Il n’y a pas d’étranger dans Les Champs d’honneur, sinon John, dit Jeannot, le gendre anglais de la grand-mère (est-il à l’origine de l’humour détaché, souverain, du livre, de sa tendre cocasserie ?) en qui celle-ci voit le « signe que sa vie n’a pas été conventionnelle » ; d’autre part, on l’a dit, ce livre culmine dans une évocation, traditionnelle en France, de la Grande Guerre : de la mort donnée par les gaz de combat, de « l’aube olivâtre sur la plaine d’Ypres », et des morts enfouis de la famille Burgaud (le mystère Commercy). « Paysage de lamentation, terre nue ensemencée de ces corps laboureurs, souches noires hérissées en souvenir d’un bosquet frais, peuple de boue, argile informe de l’œuvre rendue à la matière avec ses vanités, fange nauséeuse mêlée à l’odeur âcre de poudre brûlée et de charnier… » Seconde conjonction là où il se mue en « chant d’horreur » (la plaie au cœur de cette mémoire nationale ressuscitée), le roman de Jean Rouaud déborde le champ littéraire pour s’accorder avec ce qu’on nomme, faute de mieux, l’air du temps. Très exactement comme La Salle de bains, il y a cinq ans, pouvait être en phase avec une « fin de l’histoire » annoncée. La pluie contemplée chez Toussaint, subie chez Rouaud, métaphysique chez les deux, serait d’ailleurs un bon point de départ pour une comparaison terme à terme de ces deux livres — symptômes de la sensibilité contemporaine.

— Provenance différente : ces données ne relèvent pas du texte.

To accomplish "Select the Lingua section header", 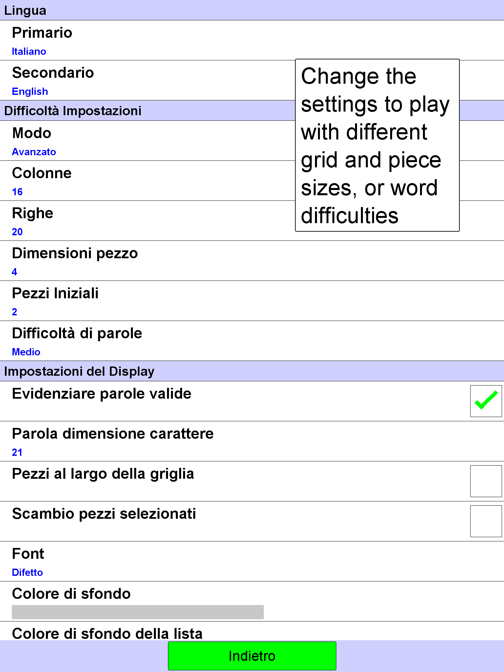I will (x=252, y=10).
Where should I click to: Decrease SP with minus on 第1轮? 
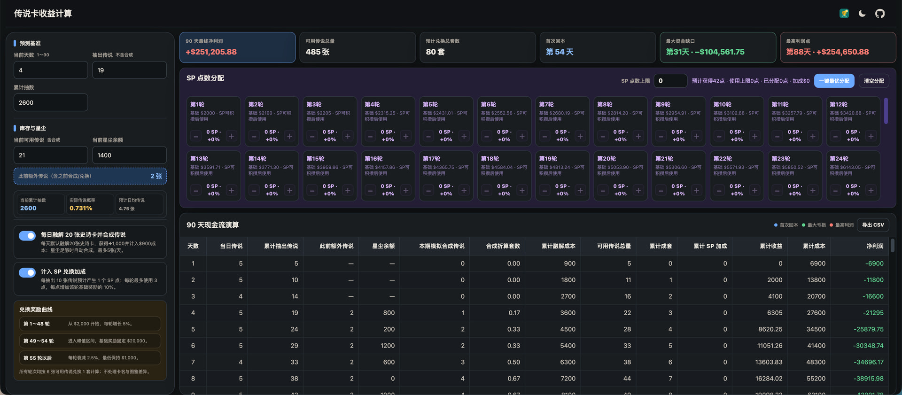pos(196,136)
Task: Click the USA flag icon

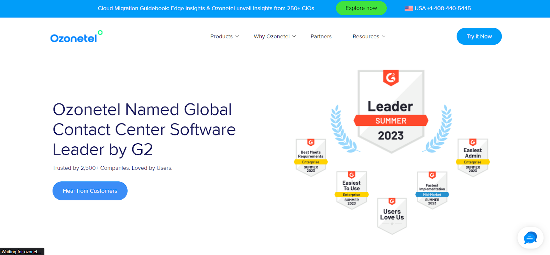Action: (408, 9)
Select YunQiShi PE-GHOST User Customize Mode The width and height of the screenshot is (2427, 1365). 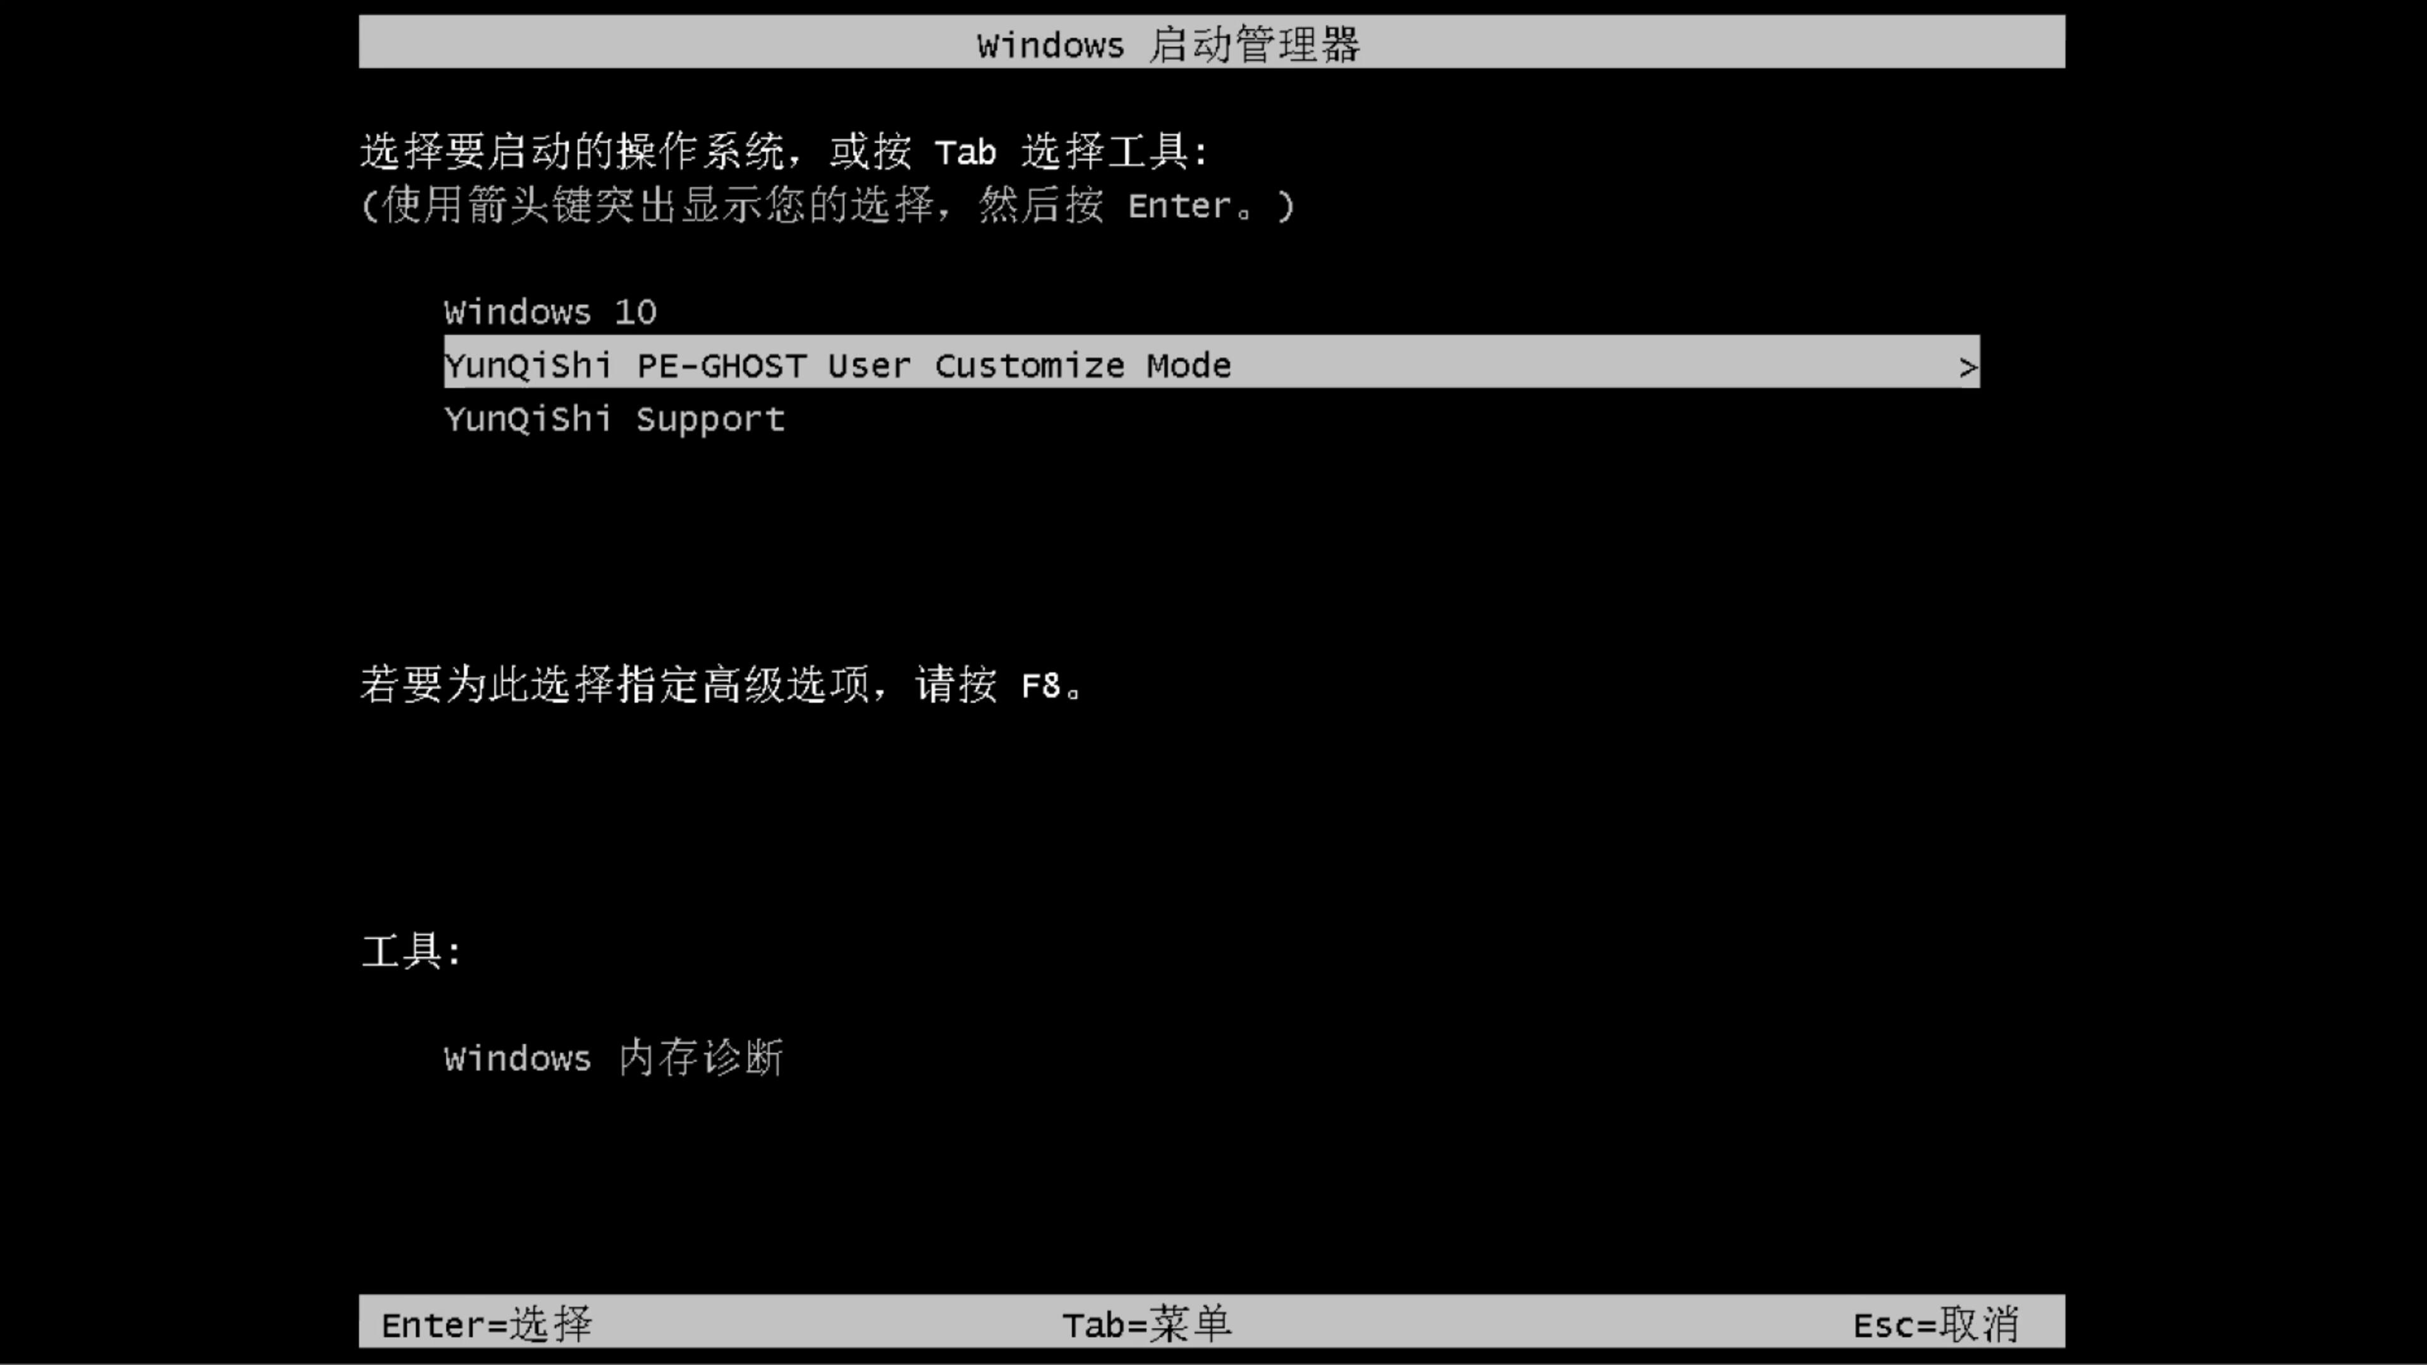point(1212,366)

Les Champs d’honneur rejoignent, eux, l’histoire d’aujourd’hui, et ses périls. 1989-1990, fin du communisme et guerre du Golfe, foulard islamique et Vaulx-en-Velin. L’air d’un temps, où l’histoire « officielle » semble avoir redémarré et pouvoir de nouveau réduire à néant celle des laissés-pour-compte, les sécurités anciennes, la ratification par un ordre international gelé des bonheurs provinciaux. La redistribution de l’identité française. La révolution-involution des pays de l’Europe de l’Est sont autant de signes de cette histoire « en mouvement ». A leur manière, Les Champs d’honneur offrent au lecteur le miroir — fût-il brisé — d’une continuité française sans dehors, d’une province heureuse autour de ses greniers, d’une France qui, comme la tante, préférera toujours la plume Sergent-major au futuriste stylo à bille. Dans la lignée d’Henri Barbusse, Georges Duhamel, Roland Dorgelès… ou Claude Simon, le livre ranime toute la barbarie de la guerre, la dissolution — c’est tout « le mystère Commercy » — de la mort individuelle dans l’anonymat de la mort de masse. Il dit : « la mort de la mort » qu’inaugure dans le siècle la Grande Guerre, et qu’Auschwitz portera à une autre limite. Je ne mentionnais pas par hasard d’André Schwarz-Bart. Jusque dans leurs ambivalences (la christianisation de l’histoire des juifs chez l’un, la francisation du destin français chez l’autre), ces deux Goncourt, atypiques et archétypiques, ont un air de famille. Sous ses allures de roman de la mémoire, et des générations enchevêtrées, derrière ses madeleines de Commercy, et ses coquetteries sulpiciennes, Les Champs d’honneur nous parlent de maintenant, rien que de maintenant.